MEAA’s equity director, Michelle Rae, said the action was needed to ensure that the future pay of dancers, who experience a comparatively short career, is not eroded by rising living costs.
“Dancers regret that this action is necessary and the disruption it will cause to enjoyment of Friday night’s performance, but they want the ballet audience to be aware of how management is trying to cut their future pay,” Rae said in a statement.
“The Australian Ballet’s management can avoid the delay to the beginning of the performance by returning to the negotiating table with an improved offer for our members.”

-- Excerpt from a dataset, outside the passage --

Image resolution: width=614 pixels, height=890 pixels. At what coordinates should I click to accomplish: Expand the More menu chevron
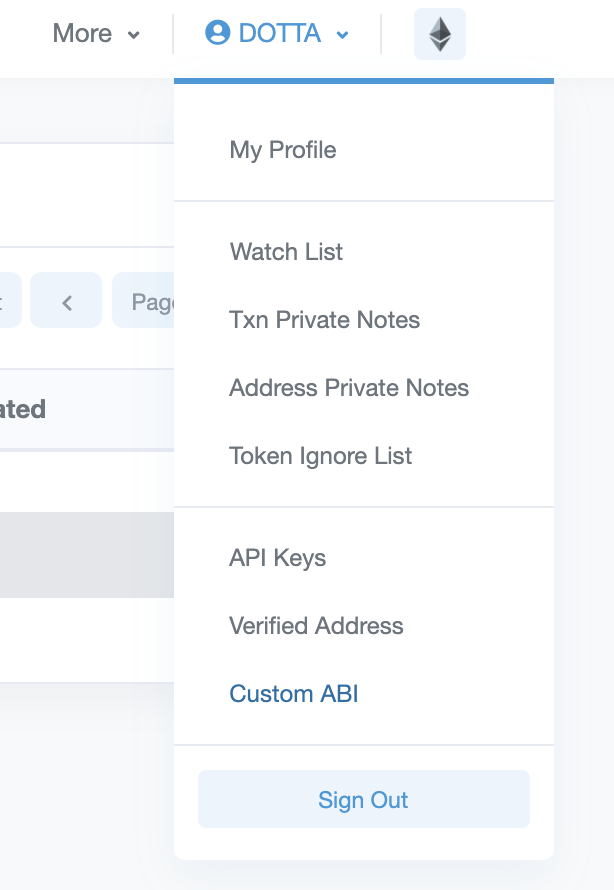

Dancers have rejected the company’s offer of a 1% pay rise for the remainder of 2023, after receiving a 4.3% retrospective “top-up” increase in February – a pay rise that is required under the terms of the previous agreement, to account for inflation in 2022 that peaked at more than 7%.
As reported in the Guardian on 8 June, 91% of dancers voted to commence industrial action earlier this year, after negotiations which began with management last September reached a stalemate.
Dancers speaking anonymously told Guardian Australia they felt management had not acted in good faith, given they had agreed to a pay cut of 20% and then 50%, as theatres across the country were forced to close due to Covid-19. The dancers then agreed to a pay freeze for the remainder of 2021.
The company told Guardian Australia the 50% pay cut was for only a short period of time and in May 2020 it assisted 10 dancers who were suffering financial hardship with an average payment of $5,495 each.
Earlier this month, the company told the Guardian that dancers’ pay packets in 2023 would still be 5.3% higher than last year, taking into account the 4.3% top up already paid in February.
The MEAA said including the 4.3% top up as part of the 2023 pay rise was “misleading”.
Guardian Australia has sought comment from the Australian Ballet.